WVUM swiftly became his second home. His practice play-by-play announcing in high school proved useful when he joined the station as a volunteer in his first year. “I got to announce seven baseball games. At the time [it] was highly unusual for a first-year student to get that many games on the air,” he said.

By his senior year, Rosenthal was sports director at WVUM and the play-by-play announcer for baseball and home football games. The latter were on tape delay so as not to compete with the commercial station that had paid the University for broadcast rights.

After graduation Rosenthal worked for a commercial station, but after 14 months a career change beckoned. “I was looking for another job and a friend of mine suggested substitute teaching to make some money … I found that when they put me in a math class, I remembered enough of my high school math to teach the lesson plan. And many students said they understood me better than the [regular] teacher.”

Rosenthal went back to school, first to catch up on undergraduate math as a non-degree student, then back to the U for a Master of Science in math. His return to campus meant a return also to WVUM, where he called baseball and football, and not just home games.

“By the time I was back in graduate school, [WVUM] was doing road games,” he said. “One of the highlights of [that] year was when the sports director took me to do the radio broadcast of the Miami-Notre Dame game from South Bend.”
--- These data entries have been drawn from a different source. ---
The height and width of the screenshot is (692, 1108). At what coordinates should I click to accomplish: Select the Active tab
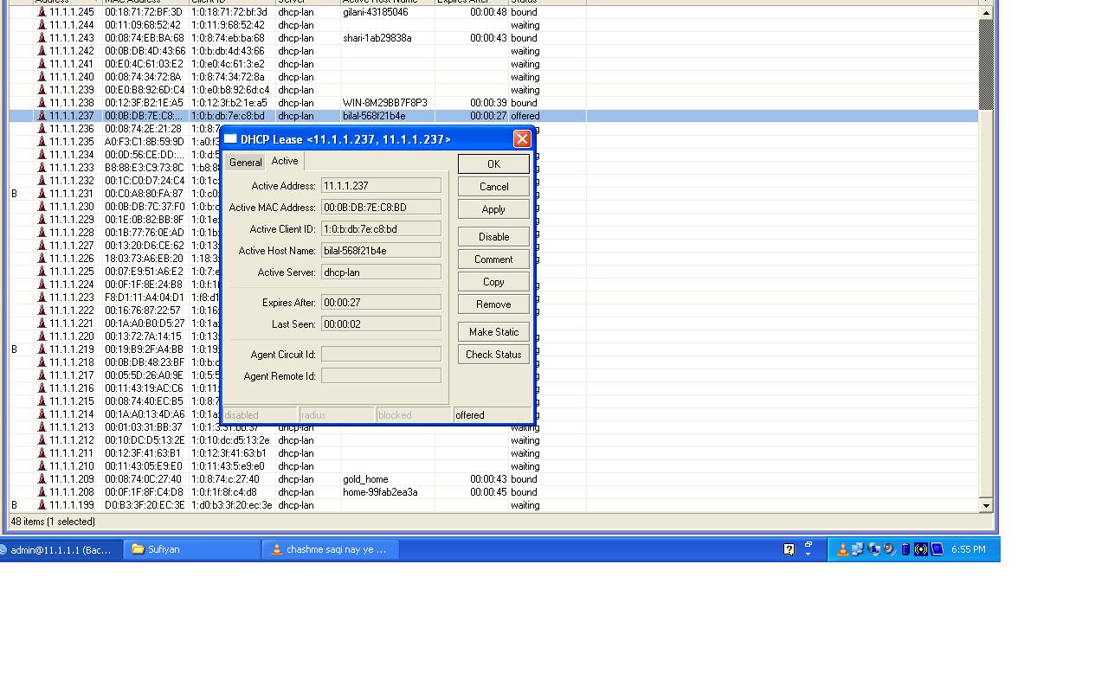(285, 161)
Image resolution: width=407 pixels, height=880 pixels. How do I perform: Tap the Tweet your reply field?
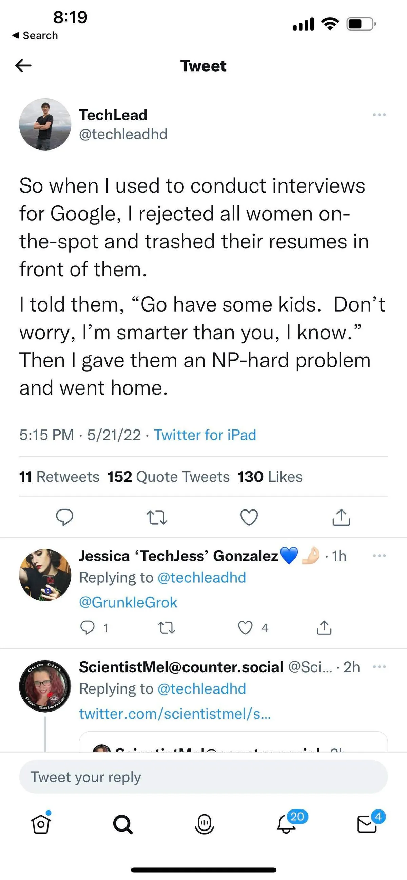tap(203, 777)
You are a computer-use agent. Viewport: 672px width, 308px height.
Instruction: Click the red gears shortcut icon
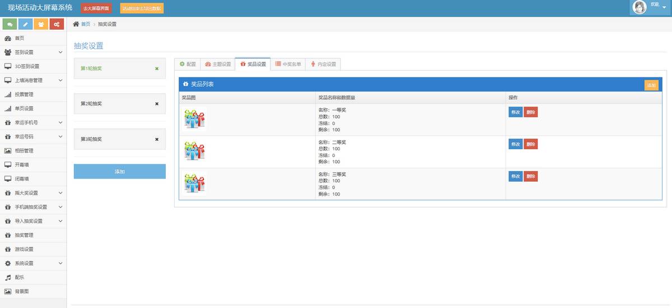57,24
Soon after earning his master’s in 1984, Rosenthal was hired as an instructor at Florida International University. During his nearly 32-year career, he received numerous teaching awards until he retired in 2016. Through the years, the University of Miami and its sports teams have provided the backdrop of his life—and many of its most memorable experiences.
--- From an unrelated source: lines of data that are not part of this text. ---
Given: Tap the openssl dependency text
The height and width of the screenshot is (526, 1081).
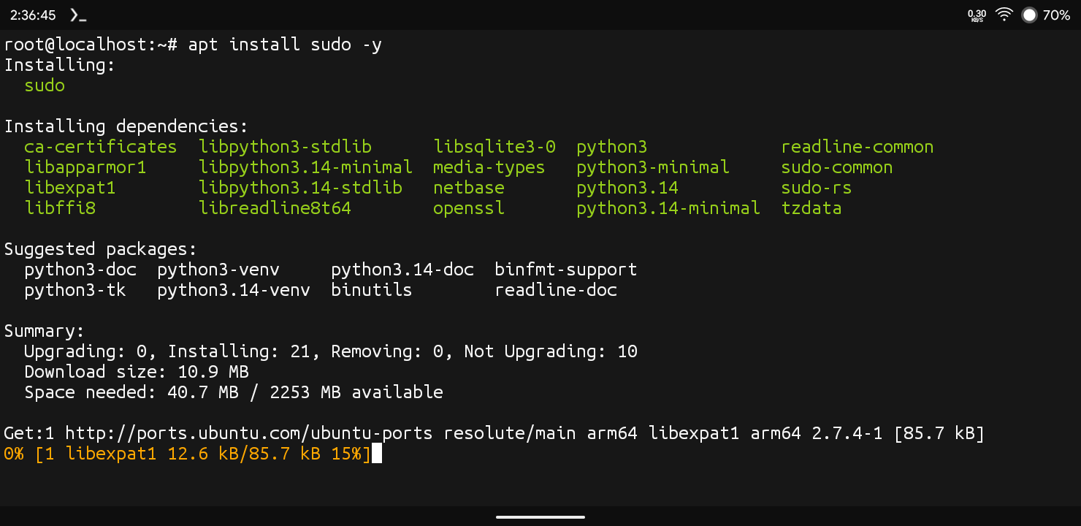Looking at the screenshot, I should 469,208.
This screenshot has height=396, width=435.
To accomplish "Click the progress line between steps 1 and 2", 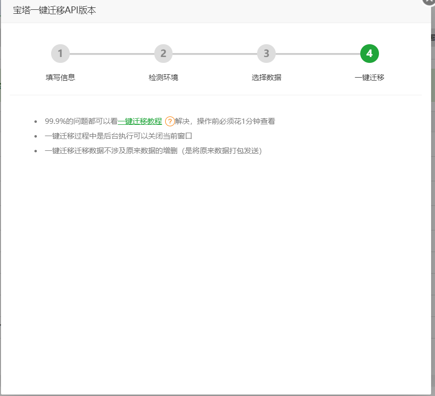I will [x=112, y=54].
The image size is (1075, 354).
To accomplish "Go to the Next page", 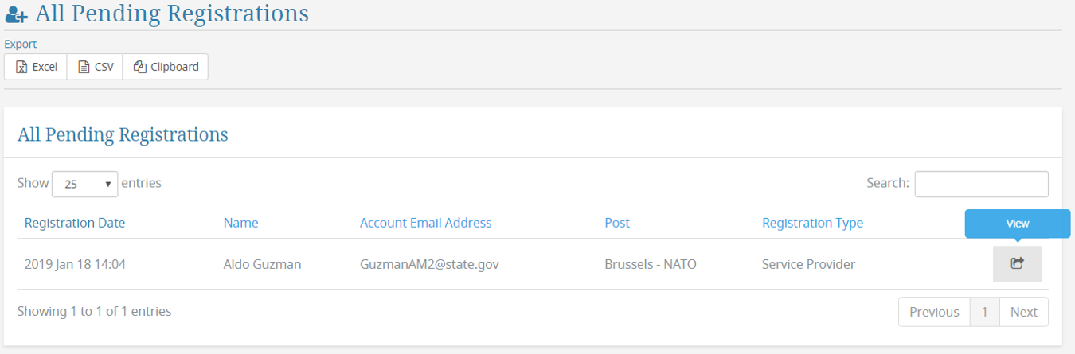I will pos(1023,312).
There was the 2002 Rose Bowl, in which the Hurricanes defeated Nebraska 37-14 to finish the season undefeated and clinch their fifth national championship. “When I was growing up the Rose Bowl game was always the Big 10 champion versus the Pac 10 champion,” Rosenthal explained. “I never thought I would have a chance to go. It was certainly a big thrill.”

Another iconic college football venue, Michigan Stadium (a/k/a The Big House), was the scene of a famous victory in 1988. Seventeen points down with a bit more than five minutes to go, the ’Canes came back to edge Michigan 31-30. Rosenthal was one of more than 105,000 spectators that day and as was his habit, he recorded the game to rewatch at home. “I’ll always remember ABC had this reaction shot of a girl in the Michigan band and her jaw just dropped. She couldn’t believe Miami had come back like that.”
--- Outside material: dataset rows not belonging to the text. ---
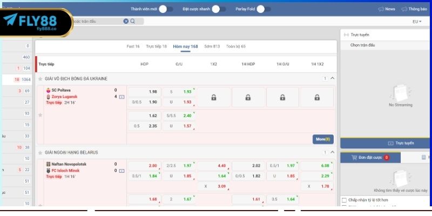Click the search magnifier icon
Viewport: 432px width, 216px height.
click(x=133, y=21)
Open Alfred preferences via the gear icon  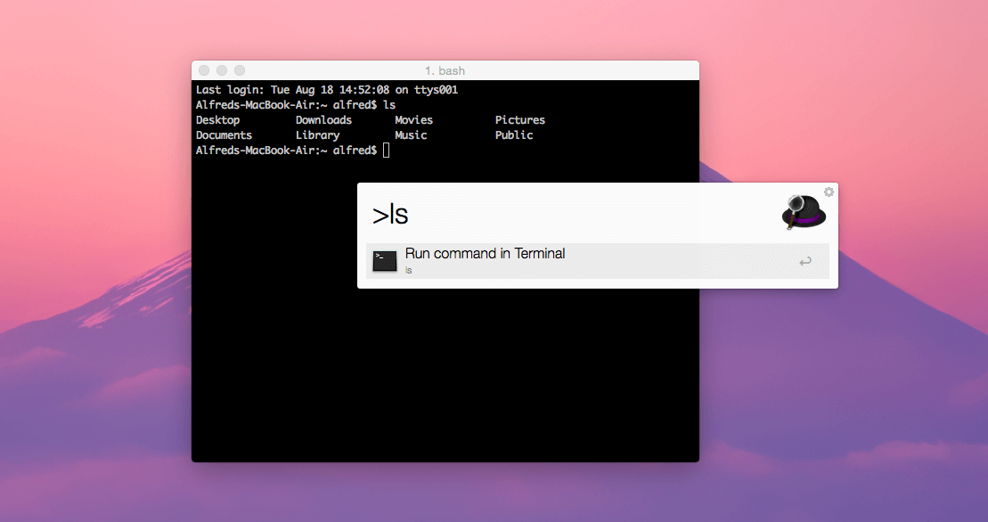pos(829,192)
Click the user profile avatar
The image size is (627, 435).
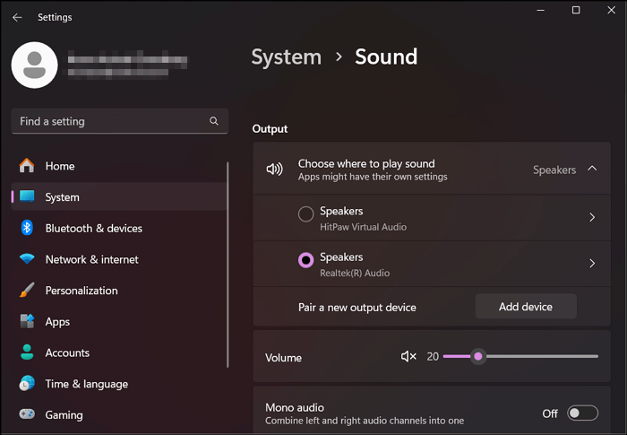pos(35,65)
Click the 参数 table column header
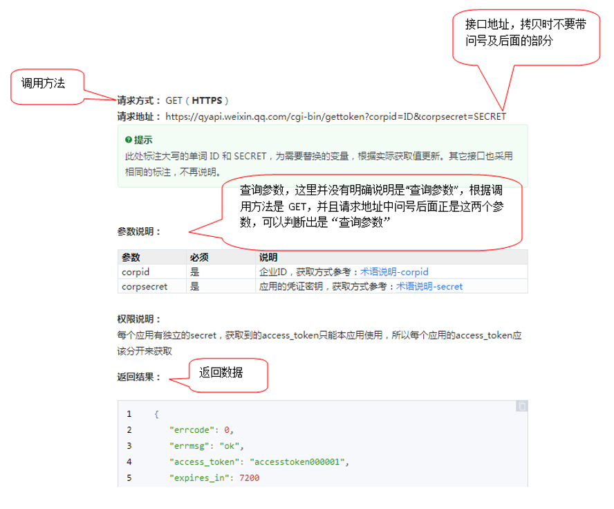 [x=131, y=258]
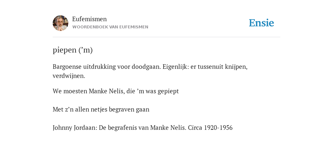Click the Johnny Jordaan source citation
This screenshot has width=333, height=167.
coord(142,128)
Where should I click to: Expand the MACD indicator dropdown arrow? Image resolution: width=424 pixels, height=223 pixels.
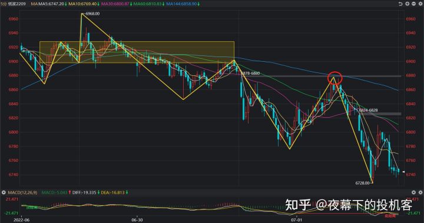(x=4, y=192)
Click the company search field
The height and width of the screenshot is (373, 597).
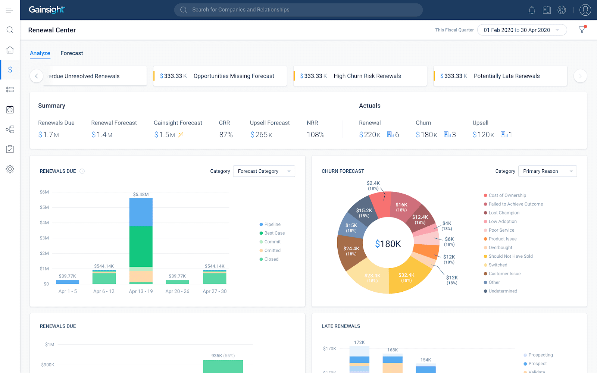click(x=298, y=10)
A truly epic adventure happened last season, just prior to the Florida State game. “I was flying up [to Tallahassee] on Friday out of Fort Lauderdale,” Rosenthal recounted. “The plane wasn’t there, and they started pushing the flight back. Finally, at about 11 p.m., after hours of delays, they canceled the flight.”

There were no alternative flights that would get Rosenthal to the game on time, so he and some other ’Canes fans persuaded the gate agent to arrange a passenger van and driver to take them to Tallahassee. “The driver was not prepared for an all-night drive, and he quickly became very tired,” Rosenthal said. “He stopped four times to get coffee and he drove so fast, it was scary.”

2020 was the year that Rosenthal’s home game streak nearly ended, due to COVID-related capacity restrictions at Hard Rock Stadium. A friend who chose not to avail herself of her season ticket allotment that year transferred it to Rosenthal instead, and the streak was maintained. “I’ve always told my friends that if there is a UM game and you don’t see me there, you need to start calling local emergency rooms,” Rosenthal laughed.

Rosenthal’s devotion to the U also includes financial support for his alma mater, primarily through a planned bequest to benefit student-athletes. “I am not a wealthy guy, but UM is the principal beneficiary of my will. I got two college degrees, without having to pay any tuition,” he said. “UM is the gem of our community. I can’t think of anything in South Florida that has a more positive association with it than the U. It’s the only place I wanted to go to school, and I’m very grateful for the education I got.”